Yet, if confronted with squeezed budget, Jenny and Victor may have to drop their doctoral studies and opt for a masters program.

A transition from research-heavy academia to industry for a software engineer would earn Victor three times the salary as his graduate stipend. Victor, who graduated from Princeton in 2016, had the opportunity of joining the tech scene for a lucrative career.

“We made the decision to solve these interesting problems,” Victor said, “but we really can’t keep doing it if doesn’t work out economically.”

The tax imposition on graduate students was patently unfair, Durkee said. Research institutions often tackle challenges overlooked by industry. For many, House GOP’s decision to not push the amendment led to a huge sigh of relief.

Yet, the attack on higher education has far from subsided. The draft released Friday proposes a 1.4 percent excise tax on returns of university endowments larger than $500,000 per student. The provision essentially affects around 35 highly-ranked institutions around the nation.

This proposal is the first instance in the country’s history when the income of non-profit organizations are subjected to an income tax, Durkee said. In 2016, a series of lawsuits filed by Princeton residents against the university challenged its tax-exemption status. Princeton ultimately settled the suit with a $18 million voluntary contribution to the town.

“If passed, the amendment sets a dangerous precedent,” Durkee explained. There’s nothing halting a tax on income of other charitable, operational organizations in the future.

The amendment would cost between $10 to $20 million in taxes for Princeton, Durkee said. Though the university has a firm commitment to providing financial aid, the money will have to come from some where.

“Ironically, the institutions targeted under the two bills include many that have made the greatest efforts to use their endowments to provide financial aid and strengthen their programs of teaching and research,” Durkee said.

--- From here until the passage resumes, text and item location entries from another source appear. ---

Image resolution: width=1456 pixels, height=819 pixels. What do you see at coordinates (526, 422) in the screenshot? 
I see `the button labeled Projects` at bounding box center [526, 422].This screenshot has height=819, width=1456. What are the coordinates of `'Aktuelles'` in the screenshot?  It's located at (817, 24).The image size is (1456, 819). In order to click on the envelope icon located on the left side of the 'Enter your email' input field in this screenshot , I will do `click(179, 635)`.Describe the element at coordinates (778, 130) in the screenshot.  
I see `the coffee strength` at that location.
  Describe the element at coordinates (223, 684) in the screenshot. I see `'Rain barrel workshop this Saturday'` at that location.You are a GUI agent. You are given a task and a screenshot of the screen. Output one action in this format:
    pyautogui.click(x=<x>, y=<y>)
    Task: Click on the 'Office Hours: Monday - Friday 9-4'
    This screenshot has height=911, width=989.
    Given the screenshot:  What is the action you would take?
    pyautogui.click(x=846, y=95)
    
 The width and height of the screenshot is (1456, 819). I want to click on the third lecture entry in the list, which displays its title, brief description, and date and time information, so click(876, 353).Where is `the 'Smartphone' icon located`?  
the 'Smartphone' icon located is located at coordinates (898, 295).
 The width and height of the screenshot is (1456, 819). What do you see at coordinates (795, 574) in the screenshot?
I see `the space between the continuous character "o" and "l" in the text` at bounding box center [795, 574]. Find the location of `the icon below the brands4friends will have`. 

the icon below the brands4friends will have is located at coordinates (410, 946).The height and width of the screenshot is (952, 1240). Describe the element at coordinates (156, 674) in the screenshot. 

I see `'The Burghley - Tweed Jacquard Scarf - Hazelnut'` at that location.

Currently, every year, $1 billion from Princeton’s endowment provides over half of its operating budget, including offering financial aid to 60 percent of students. Unlike grant-making charities that can adjust its award allocations from year to year, Princeton cannot suddenly place aid or research programs on hold.

“We can’t tell our faculty or scholars, our endowment didn’t generate enough returns this year, you can come back in twelve months,” Durkee explained.

Thus, a compressed endowment return will most likely be offset in the elimination of entire programs.

Additionally, Durkee noted that a full tuition aid package valued around $50,000 will typically take a million dollars in endowment to generate, provided an average market return rate of 5 percent. An excise tax will undoubtedly burden the university’s abilities to provide aid in the future.

“As Congress looks at the deficit this bill would create, it knows that it has to generate revenue from some place. There needs to be recognition that their proposal for doing so is damaging,” Durkee said.

In a statement, Congressman John Delaney, a member of the Joint Economic Committee and a 2020 presidential candidate, expressed outrage at the proposal.

“By increasing taxes on students and universities, [the bill] jeopardizes access to education for working people and their children and threatens one of our singular national assets – our global leadership in higher education and research. It’s really shocking to me that Republican leaders and President Trump would look at where the world is headed and conclude they should tax education more,” he wrote.